_Source document_.
-------------------------
Department of Deja Vu: Let's do it right this time.
Black community not heard in police matters
Harriet M. Ludwig
August 2001

This article first appeared on December 4, 1999 in the Gainesville Sun as a speaking out column. We are reprinting it because opponents of a Citizens Police Review Board say that there have already been enough avenues for input from the community.

For example, in a July 17 meeting before the Public Safety Committee, Jeff McAdams, chair of the Fraternal Order of Police for the Gainesville Police Department said, "In May of 1999 the city manager, Mr. Wayne Bowers, commissioned a panel of citizens called the PCC (Police Community Committee). The PCC was comprised of a diverse group of citizens, chaired by now Florida senator [then State Attorney] Rod Smith. They were tasked with reviewing race relations within GPD and the African-American community. After meeting weekly for nearly six months, the PCC presented the city manager and the commission with its findings and many recommendations. Nowhere did these findings identify any deficiencies in the current internal affairs review process. However, one of those recommendations was that GPD implement city-wide community-oriented policing to better serve the needs of our citizens. This was accomplished."
-------------------------
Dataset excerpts

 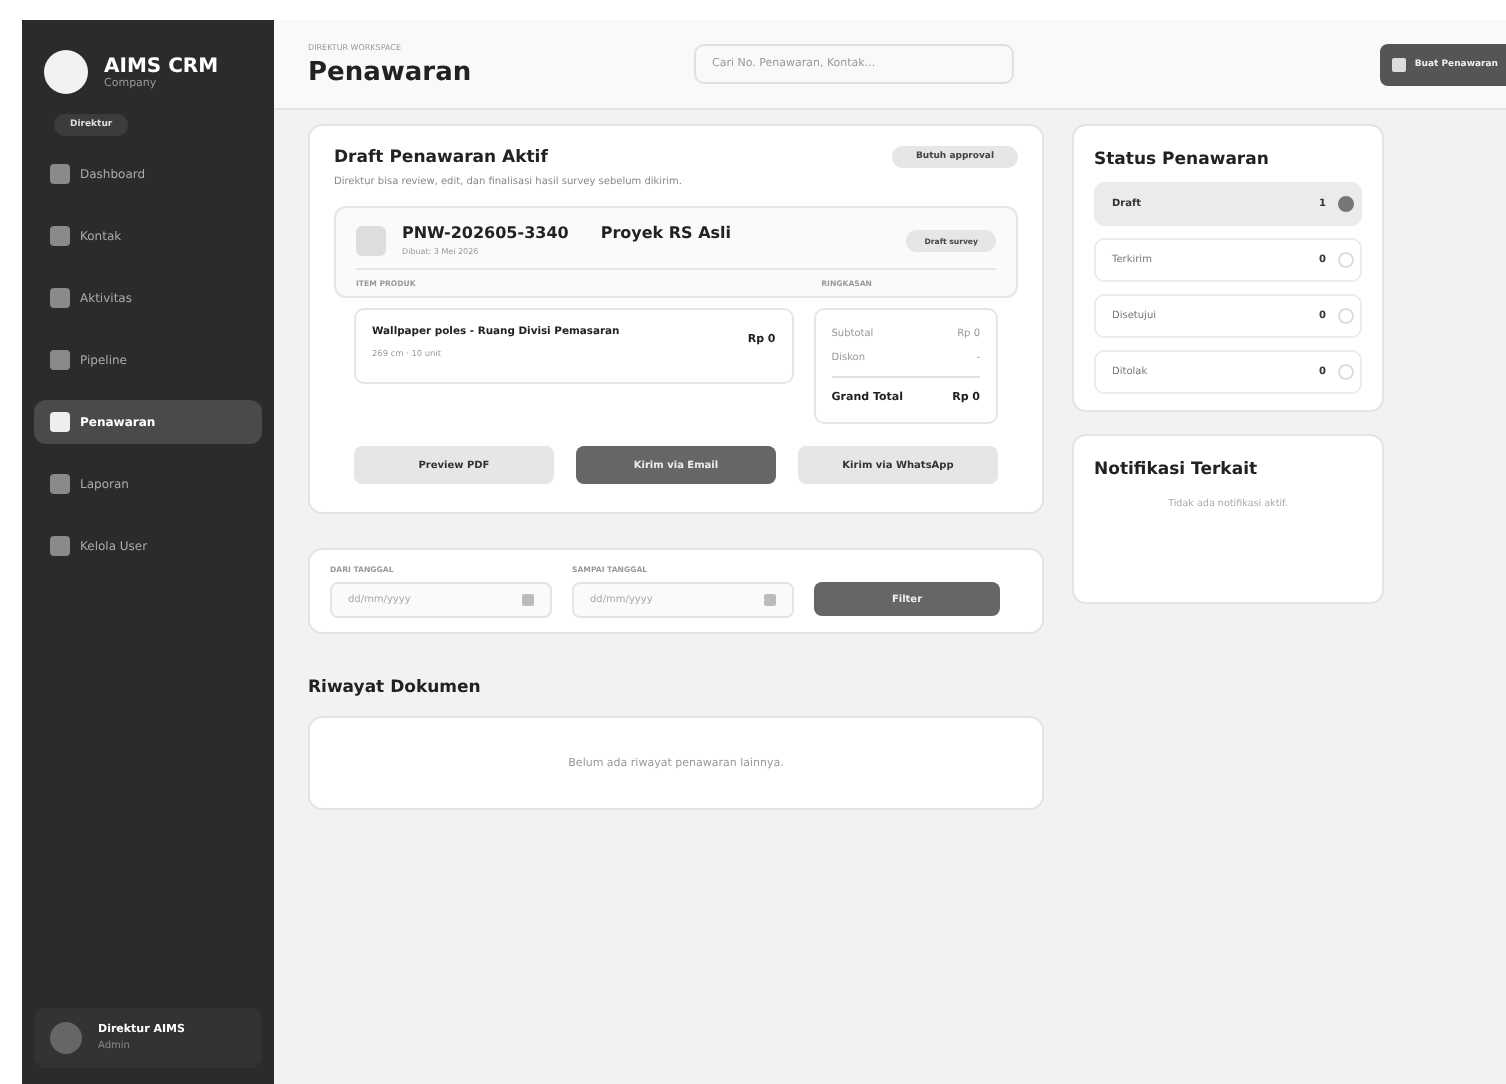 I want to click on quote-number: PNW-202605-3340, so click(x=486, y=233).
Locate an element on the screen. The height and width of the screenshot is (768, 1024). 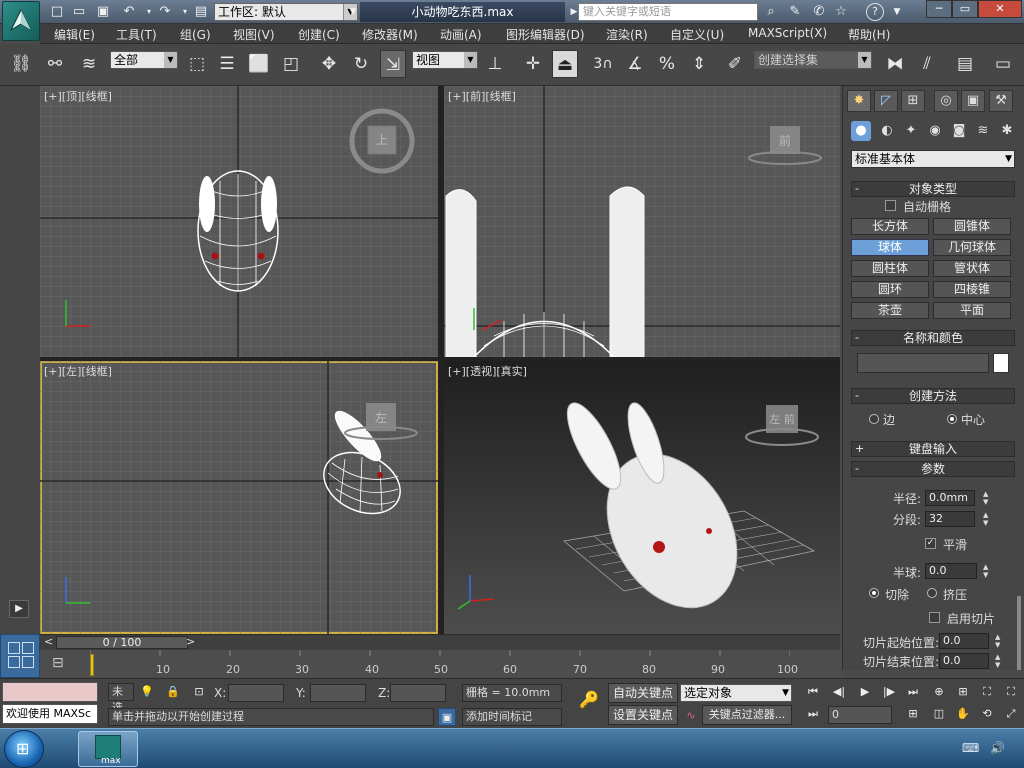
pivot-center-icon: ⊥ is located at coordinates (495, 64).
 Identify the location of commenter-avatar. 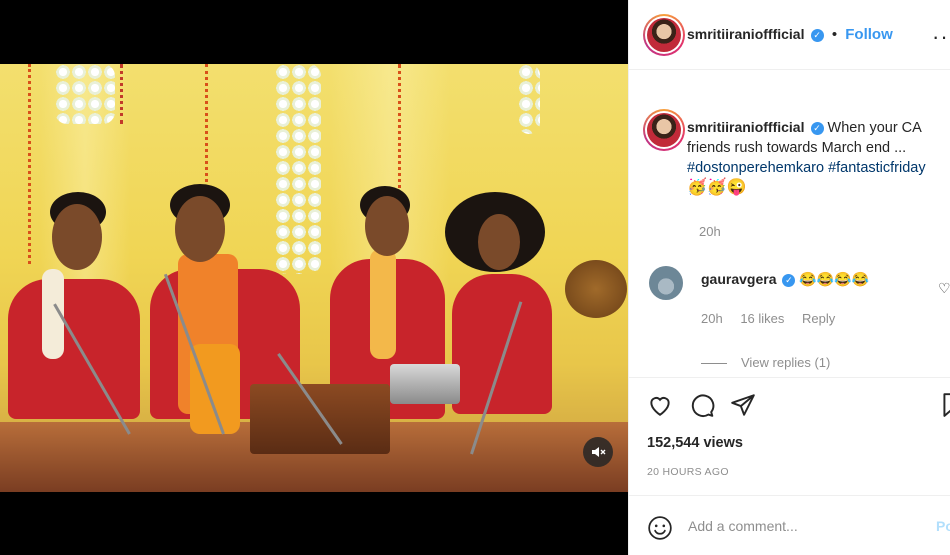
(666, 283).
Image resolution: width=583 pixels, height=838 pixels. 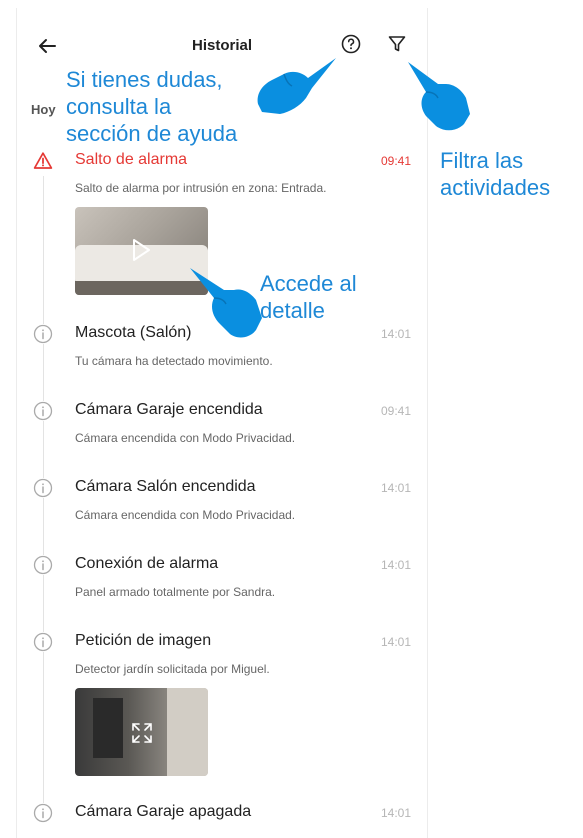 I want to click on day-label: Hoy, so click(x=44, y=110).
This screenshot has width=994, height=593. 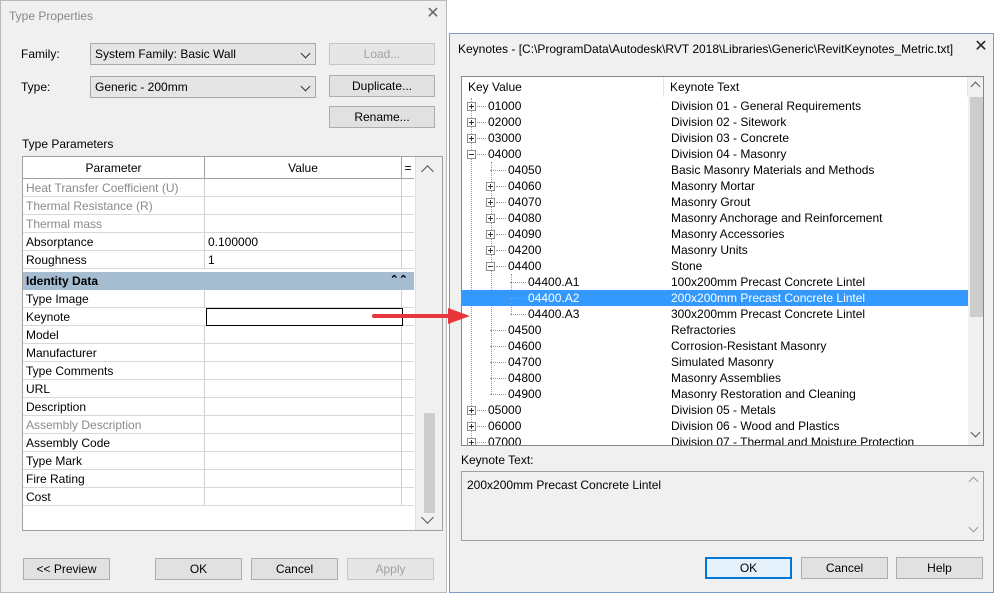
-------------------------
_Exercise requirements_.
a) Decide whether each statement agrees with the police review article, answering yes or no and quoting the words of the article that settle it: (i) The article was first published in the Gainesville Sun on December 4, 1999. (ii) The PCC met monthly for about a year. (iii) Wayne Bowers chaired the PCC.
b) Write out the entries without changes, beginning with their first line and continuing through the line containing "(666, 283).", with both ends included. Omit the pictures.
The police review article and the entries are unrelated pieces of material.

_Answers to this exercise_.
a)
(i) Yes: "This article first appeared on December 4, 1999 in the Gainesville Sun as a speaking out column."
(ii) No: "After meeting weekly for nearly six months"
(iii) No: "chaired by now Florida senator [then State Attorney] Rod Smith"

b)
  I want to click on quote-number: PNW-202605-3340, so click(x=486, y=233).
Locate an element on the screen. The height and width of the screenshot is (768, 1024). 
pivot-center-icon: ⊥ is located at coordinates (495, 64).
 Identify the location of commenter-avatar. 
(666, 283).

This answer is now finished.